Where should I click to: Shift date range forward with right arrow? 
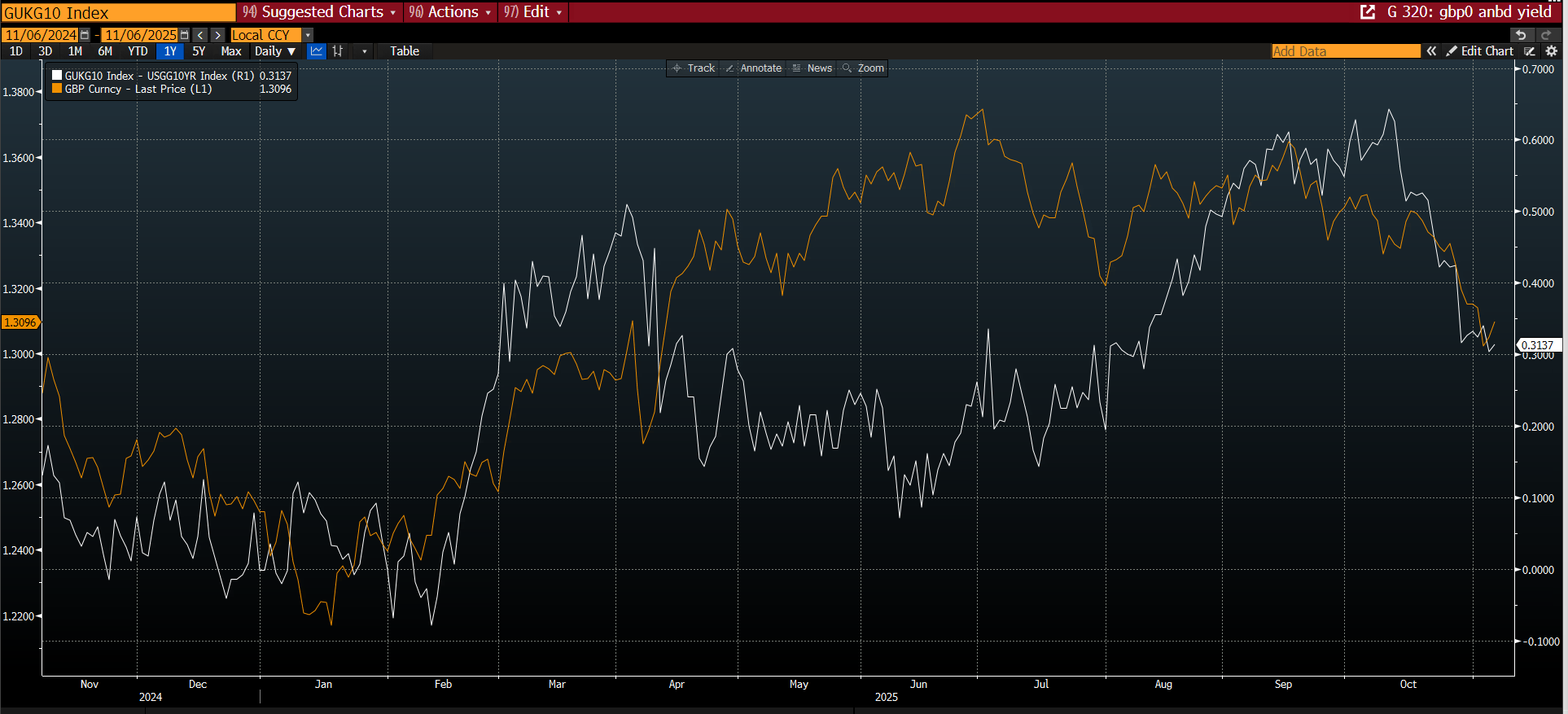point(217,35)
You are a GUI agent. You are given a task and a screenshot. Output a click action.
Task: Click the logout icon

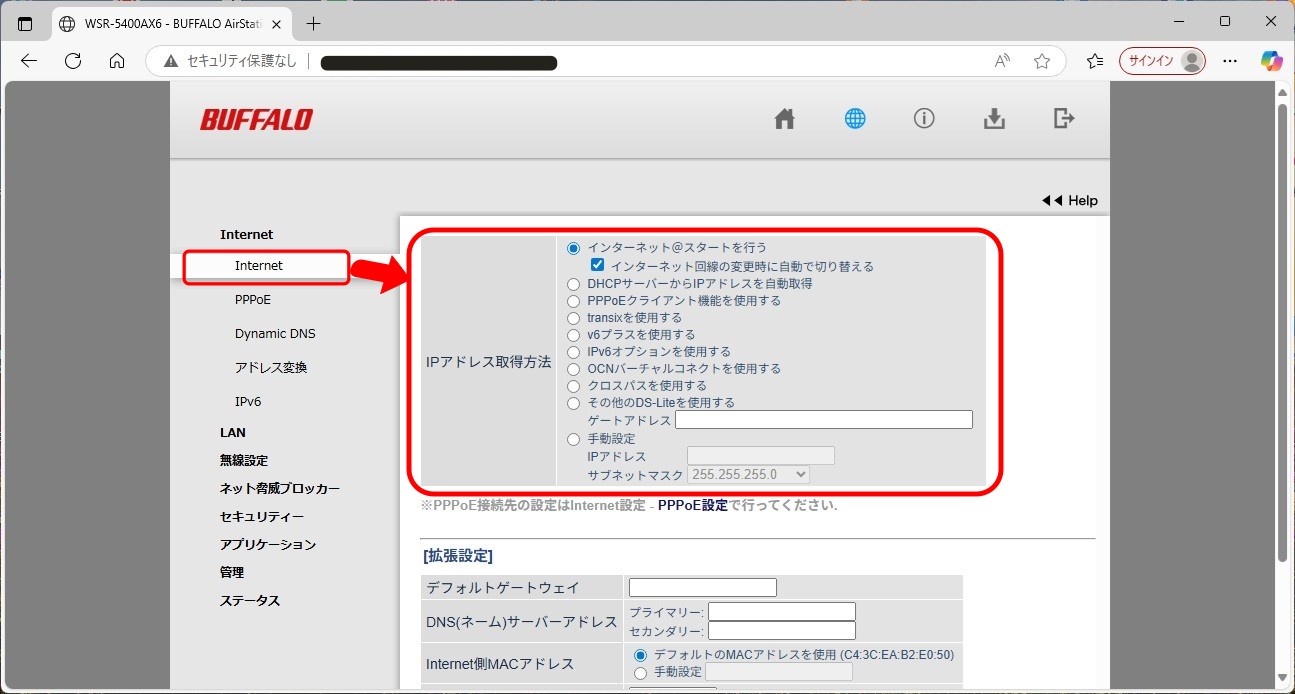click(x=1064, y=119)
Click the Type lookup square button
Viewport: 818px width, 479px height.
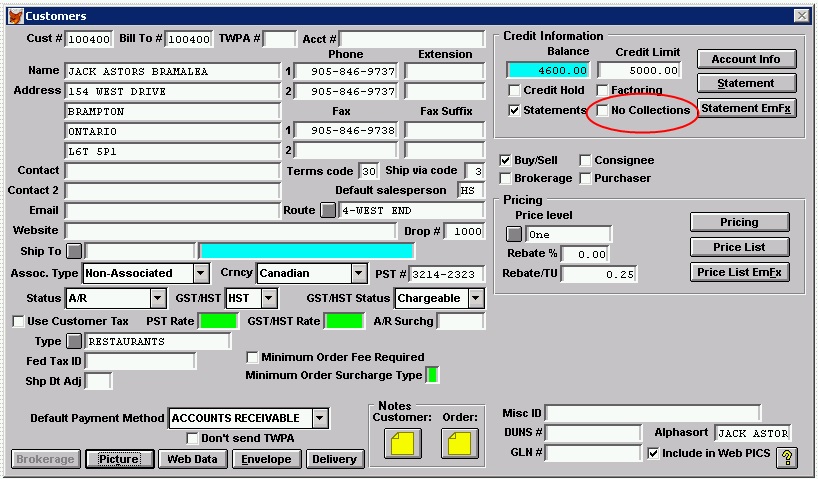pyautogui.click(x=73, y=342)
------------
How to complete this task: From the material above, set down each entry exactly, but exclude the pictures.

Exercise output:
Where should I click to: Shift date range forward with right arrow? 
point(217,35)
You are a GUI agent. You are given a task and a screenshot. Output a click action.
Task: Click the logout icon

click(x=1064, y=119)
Click the Type lookup square button
Viewport: 818px width, 479px height.
pyautogui.click(x=73, y=342)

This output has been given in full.